**REQUIRED TASK:** Copy every line from the one containing "Task: Choose the SHEAR WALL title text" down to the end of the records, character for character.

**EXERCISE INPUT:**
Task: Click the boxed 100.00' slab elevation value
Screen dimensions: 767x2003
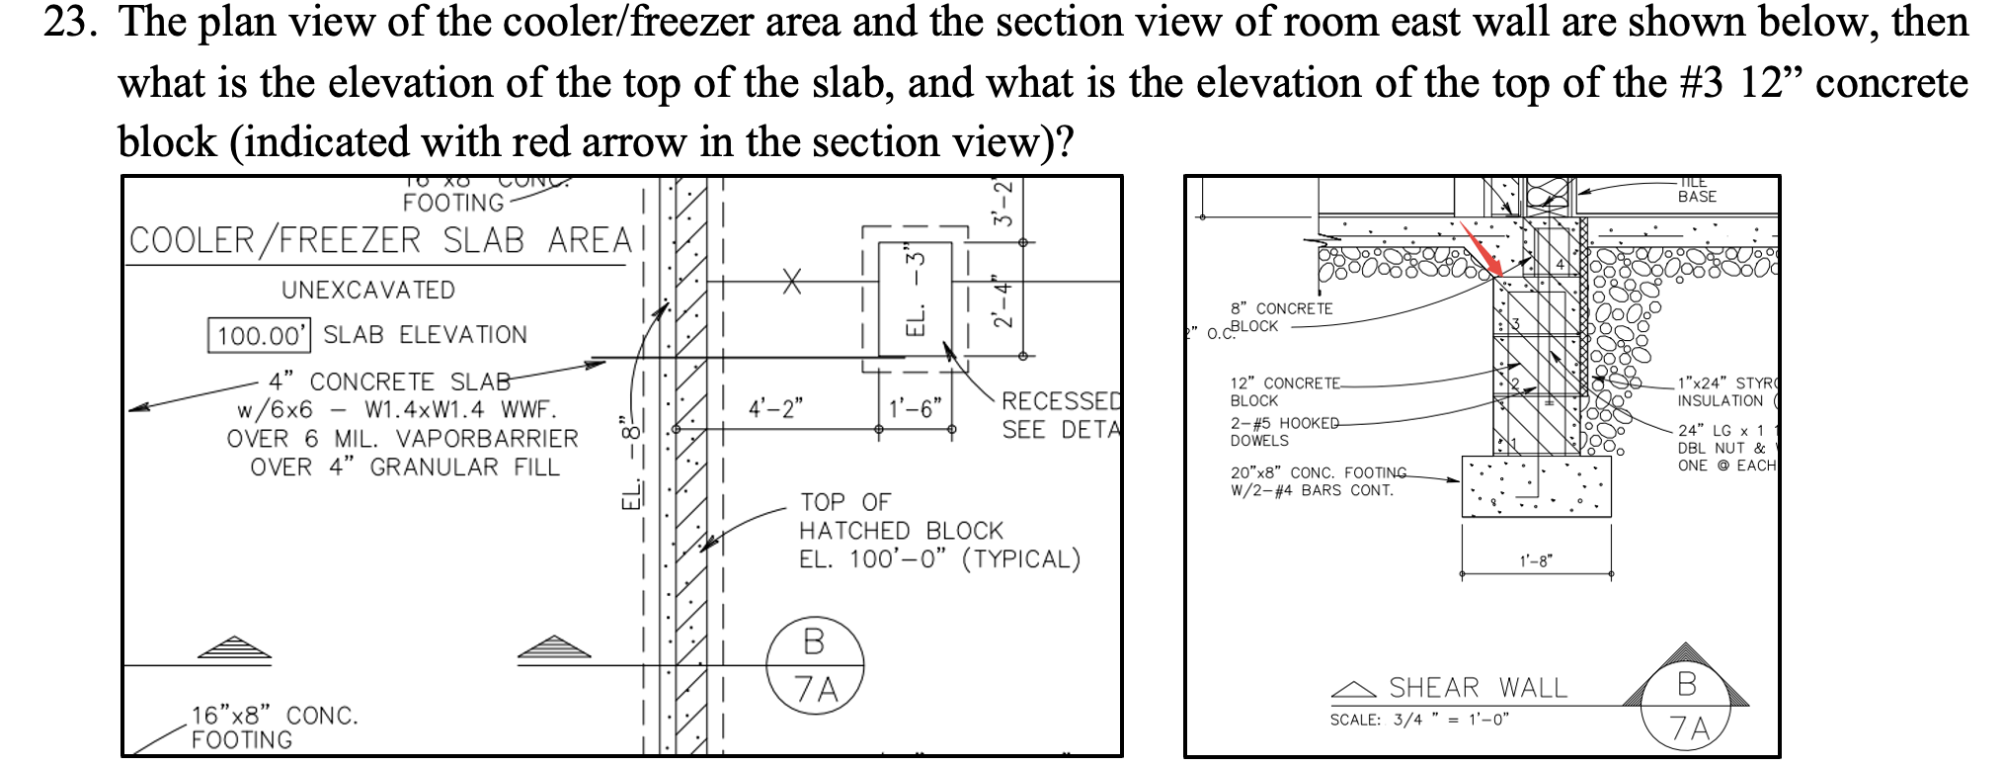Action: click(260, 335)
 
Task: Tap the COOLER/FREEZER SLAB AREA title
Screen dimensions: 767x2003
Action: click(379, 240)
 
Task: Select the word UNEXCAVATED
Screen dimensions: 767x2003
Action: click(368, 290)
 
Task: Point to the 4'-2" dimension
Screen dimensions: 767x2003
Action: click(776, 408)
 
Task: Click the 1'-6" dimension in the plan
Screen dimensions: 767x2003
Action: click(916, 408)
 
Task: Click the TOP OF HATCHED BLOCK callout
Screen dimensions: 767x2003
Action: click(899, 531)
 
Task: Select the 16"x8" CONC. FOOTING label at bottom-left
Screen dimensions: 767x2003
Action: click(274, 726)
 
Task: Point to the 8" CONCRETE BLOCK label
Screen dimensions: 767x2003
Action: click(1281, 317)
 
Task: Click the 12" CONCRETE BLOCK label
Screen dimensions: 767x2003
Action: click(1284, 391)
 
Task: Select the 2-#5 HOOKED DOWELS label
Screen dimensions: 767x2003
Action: click(1282, 431)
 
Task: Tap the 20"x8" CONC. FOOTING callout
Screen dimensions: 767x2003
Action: click(1318, 480)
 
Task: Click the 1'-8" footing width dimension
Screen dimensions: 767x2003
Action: click(1536, 561)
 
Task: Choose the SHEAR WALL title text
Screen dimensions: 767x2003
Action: click(1478, 687)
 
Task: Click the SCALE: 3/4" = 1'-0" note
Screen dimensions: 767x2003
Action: click(1418, 720)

**SOLUTION TO THIS PROBLEM:**
Task: Choose the SHEAR WALL title text
Screen dimensions: 767x2003
Action: click(1478, 687)
 
Task: Click the SCALE: 3/4" = 1'-0" note
Screen dimensions: 767x2003
Action: click(1418, 720)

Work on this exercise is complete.